The Washington Post is Right and the ACLU is Wrong

Charlie Arlinghaus

April 23, 2014

As originally published in the New Hampshire Union Leader

Bobby Jindal and the ACLU are having a fight in these opinion pages. Guess whose side I’m going to take? I agree with Gov. Jindal and we both agree with the Washington Post which said “What shouldn’t get forgotten in this seemingly endless fight are the people with the most at stake: parents who simply want what’s best for their children.” The issue which unites me and the Washington Post is the lawsuit over the state’s much admired school choice scholarship program.

The state crafted legislation in 2012 which created an education tax credit for businesses who chose to donate to a scholarship organizations which then awards scholarships to lower income students who may choose any public or private school in the state. The goal of the program, as with most school choice programs, is to give students of modest means more choices and therefore more educational opportunity.

The ACLU immediately sued the state to overturn the law. A lower court let the program proceed but ruled out any religious schools. The lower court explained in its ruling that the issue would ultimately be settled by the state Supreme Court which heard the case last week.

The Washington Post has not weighed in our own program here but is a supporter of a broader program called the “D.C. Opportunity Scholarship Program.” They point out that children of the privileged in Washington have a variety of educational options and are never limited to the one school assigned by their zip code.

In New Hampshire as in the District of Columbia, rich people have school choice. Poor people don’t. The wealthy can choose among many options to find the best educational fit for each child – quite often different schools in the same family. Poorer students don’t have those options.

Critics contended that the New Hampshire scholarship program would not help the poor but be utilized only by wealthier families. The facts are different. Former state rep. (and former Josiah Bartlett Center policy fellow) Jason Bedrick, now a researcher for the Cato Institute, found that 91% of scholarship recipients qualify for free or reduced lunch.

Bedrick’s study (for another state think tank) are posted on our website and encourage other states to consider replicating the success of New Hampshire’s program.

The ACLU has argued oddly that the program will “inflict large fiscal losses on municipalities.” Perhaps they didn’t notice the provision in the law that limits the impact to any school district to one-quarter of one percent of their prior budget. Hardly a large fiscal loss.
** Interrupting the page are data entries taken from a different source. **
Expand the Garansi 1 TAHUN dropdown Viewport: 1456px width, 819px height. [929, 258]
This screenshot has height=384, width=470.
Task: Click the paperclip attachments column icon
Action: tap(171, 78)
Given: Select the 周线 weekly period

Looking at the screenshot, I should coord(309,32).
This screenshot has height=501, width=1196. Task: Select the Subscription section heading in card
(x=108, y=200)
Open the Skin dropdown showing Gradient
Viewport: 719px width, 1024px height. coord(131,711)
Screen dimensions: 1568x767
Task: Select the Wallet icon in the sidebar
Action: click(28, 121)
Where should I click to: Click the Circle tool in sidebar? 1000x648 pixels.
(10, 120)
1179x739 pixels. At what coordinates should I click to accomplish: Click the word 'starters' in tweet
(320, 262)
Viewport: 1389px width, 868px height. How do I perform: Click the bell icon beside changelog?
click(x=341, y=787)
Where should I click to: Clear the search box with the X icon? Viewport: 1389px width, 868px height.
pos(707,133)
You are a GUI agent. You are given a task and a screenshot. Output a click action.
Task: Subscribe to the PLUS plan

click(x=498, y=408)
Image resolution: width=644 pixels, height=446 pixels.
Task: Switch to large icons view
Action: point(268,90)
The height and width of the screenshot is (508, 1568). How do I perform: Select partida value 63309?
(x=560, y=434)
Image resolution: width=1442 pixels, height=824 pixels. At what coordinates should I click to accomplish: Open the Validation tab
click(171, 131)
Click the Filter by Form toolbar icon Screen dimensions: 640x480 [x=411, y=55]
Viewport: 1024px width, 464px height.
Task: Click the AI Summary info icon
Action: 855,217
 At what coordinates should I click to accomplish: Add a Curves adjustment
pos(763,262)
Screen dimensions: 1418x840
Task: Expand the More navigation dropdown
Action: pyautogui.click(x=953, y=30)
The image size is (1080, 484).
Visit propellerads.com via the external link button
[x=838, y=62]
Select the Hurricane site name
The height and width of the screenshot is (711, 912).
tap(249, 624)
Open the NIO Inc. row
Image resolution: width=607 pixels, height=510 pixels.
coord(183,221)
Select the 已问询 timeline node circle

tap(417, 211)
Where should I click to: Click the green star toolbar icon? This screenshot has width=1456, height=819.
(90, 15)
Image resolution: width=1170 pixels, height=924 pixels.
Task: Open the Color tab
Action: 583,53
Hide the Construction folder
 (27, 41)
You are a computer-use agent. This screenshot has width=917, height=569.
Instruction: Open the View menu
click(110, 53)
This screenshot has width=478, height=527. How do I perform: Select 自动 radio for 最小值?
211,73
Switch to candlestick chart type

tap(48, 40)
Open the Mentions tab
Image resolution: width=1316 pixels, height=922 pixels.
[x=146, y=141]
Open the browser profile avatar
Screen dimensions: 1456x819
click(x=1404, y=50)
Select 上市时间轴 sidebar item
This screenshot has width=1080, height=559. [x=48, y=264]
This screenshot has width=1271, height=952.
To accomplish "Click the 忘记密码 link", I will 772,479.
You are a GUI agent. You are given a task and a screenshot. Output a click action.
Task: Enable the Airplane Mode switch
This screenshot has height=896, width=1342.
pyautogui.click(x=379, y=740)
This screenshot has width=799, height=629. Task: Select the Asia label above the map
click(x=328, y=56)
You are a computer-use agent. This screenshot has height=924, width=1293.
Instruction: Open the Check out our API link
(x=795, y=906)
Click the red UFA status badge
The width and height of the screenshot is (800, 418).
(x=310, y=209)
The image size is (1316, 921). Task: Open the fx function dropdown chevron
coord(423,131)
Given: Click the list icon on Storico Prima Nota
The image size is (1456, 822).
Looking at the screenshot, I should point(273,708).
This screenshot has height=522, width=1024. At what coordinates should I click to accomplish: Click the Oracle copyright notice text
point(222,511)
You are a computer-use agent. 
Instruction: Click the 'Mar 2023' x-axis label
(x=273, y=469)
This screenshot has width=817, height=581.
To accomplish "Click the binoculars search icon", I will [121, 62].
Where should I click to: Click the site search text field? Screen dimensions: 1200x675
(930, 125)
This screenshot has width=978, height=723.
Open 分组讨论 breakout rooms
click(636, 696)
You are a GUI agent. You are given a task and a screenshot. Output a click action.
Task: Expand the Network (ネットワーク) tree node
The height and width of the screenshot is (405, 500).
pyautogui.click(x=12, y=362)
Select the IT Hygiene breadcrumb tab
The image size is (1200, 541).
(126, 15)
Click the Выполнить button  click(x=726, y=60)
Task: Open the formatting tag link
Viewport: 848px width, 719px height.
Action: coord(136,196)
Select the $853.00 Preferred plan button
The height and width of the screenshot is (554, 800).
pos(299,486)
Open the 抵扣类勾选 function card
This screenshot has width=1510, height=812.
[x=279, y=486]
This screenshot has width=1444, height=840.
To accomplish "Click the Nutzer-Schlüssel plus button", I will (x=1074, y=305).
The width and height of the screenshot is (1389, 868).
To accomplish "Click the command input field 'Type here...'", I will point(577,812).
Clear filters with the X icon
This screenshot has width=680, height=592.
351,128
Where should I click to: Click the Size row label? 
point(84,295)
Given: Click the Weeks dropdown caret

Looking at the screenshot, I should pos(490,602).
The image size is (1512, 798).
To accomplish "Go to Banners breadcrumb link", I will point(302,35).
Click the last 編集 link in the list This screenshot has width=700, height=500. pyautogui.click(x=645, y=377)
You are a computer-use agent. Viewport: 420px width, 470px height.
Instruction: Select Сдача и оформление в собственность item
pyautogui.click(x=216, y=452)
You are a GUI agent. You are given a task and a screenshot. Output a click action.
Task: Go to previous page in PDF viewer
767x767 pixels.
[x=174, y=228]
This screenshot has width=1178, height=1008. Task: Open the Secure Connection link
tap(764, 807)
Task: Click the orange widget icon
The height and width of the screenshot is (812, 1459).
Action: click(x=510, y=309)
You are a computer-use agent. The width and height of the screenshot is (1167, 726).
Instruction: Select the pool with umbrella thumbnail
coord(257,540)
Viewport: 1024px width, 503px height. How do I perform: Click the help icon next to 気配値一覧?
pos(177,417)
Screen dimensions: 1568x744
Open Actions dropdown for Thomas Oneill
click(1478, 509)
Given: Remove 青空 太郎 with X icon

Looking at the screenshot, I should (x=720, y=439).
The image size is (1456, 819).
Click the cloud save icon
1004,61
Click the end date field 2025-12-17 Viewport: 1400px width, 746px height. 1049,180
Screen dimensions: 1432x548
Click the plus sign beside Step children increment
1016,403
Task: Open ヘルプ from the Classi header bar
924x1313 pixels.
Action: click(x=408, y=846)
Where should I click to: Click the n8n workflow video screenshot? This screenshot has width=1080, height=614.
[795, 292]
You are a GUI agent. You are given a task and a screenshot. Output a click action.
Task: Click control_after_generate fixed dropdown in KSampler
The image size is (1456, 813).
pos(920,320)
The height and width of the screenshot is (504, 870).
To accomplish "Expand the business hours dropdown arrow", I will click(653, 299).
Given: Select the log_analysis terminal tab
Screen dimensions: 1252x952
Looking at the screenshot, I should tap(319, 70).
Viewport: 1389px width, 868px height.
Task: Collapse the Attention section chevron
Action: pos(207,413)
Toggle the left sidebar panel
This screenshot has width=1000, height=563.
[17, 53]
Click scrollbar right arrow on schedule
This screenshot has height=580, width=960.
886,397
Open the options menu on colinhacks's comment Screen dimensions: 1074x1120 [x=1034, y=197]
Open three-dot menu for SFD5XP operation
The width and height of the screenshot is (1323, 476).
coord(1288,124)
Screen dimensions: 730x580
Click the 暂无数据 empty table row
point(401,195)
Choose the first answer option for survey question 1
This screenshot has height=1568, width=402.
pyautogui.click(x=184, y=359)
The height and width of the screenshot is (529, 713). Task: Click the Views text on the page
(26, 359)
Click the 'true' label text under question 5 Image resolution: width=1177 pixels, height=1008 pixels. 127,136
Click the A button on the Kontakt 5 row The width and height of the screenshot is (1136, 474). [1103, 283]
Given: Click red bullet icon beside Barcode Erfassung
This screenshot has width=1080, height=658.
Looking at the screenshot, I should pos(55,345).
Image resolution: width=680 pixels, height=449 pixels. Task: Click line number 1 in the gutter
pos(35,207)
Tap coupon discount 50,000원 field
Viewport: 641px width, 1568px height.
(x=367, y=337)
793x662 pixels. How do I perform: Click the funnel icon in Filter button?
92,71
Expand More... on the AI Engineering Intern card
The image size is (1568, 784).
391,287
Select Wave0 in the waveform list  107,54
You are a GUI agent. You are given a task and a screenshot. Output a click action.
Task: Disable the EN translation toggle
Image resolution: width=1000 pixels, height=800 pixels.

Opponents of the program contend that schools with any religious affiliation should be excluded. Some choices, they suggest, parents should not be permitted to make. They contend that a tax credit is the same thing as a government grant. History, experience, and the state Supreme Court have suggested the opposite.

To begin with, there has long been a distinction between tax credits or exemptions and direct grants from the state treasury. Consider that every church is granted a complete exemption from taxation, not just a credit, under state law. This is not a school or an ancillary facility but the actual house of worship. That’s okay because it isn’t an actual tax payment just an exemption or credit. It falls into an entirely different category from the collection and direct granting of money.

Because the court has never ruled directly on school choice, we undertook an examination of the existing “opinions of the justices,” advisory opinions without the same standing as ruling because they are not the result of both sides making an argument and marshaling their cases.

It is likely the court ruling would agree with the 1955 court that allowed a nursing education program at religious institutions because “members of the public are not prohibited from receiving public benefits because of their religious beliefs or because they happen to be attending a parochial school.” In short, it is important not that programs discriminate but that they don’t discriminate.

In contrast, opponents are in the position of saying the scholarship organization must actively discriminate against schools that happen to also teach religion. The law, in their opinion, must under no circumstance be neutral.

The better choice is to try and do what’s best for children. As Bobby Jindal said “parents are the first and best educators and should be allowed to make the best decisions for their children. Every child learns differently; that is why choice and competition are so important in education.”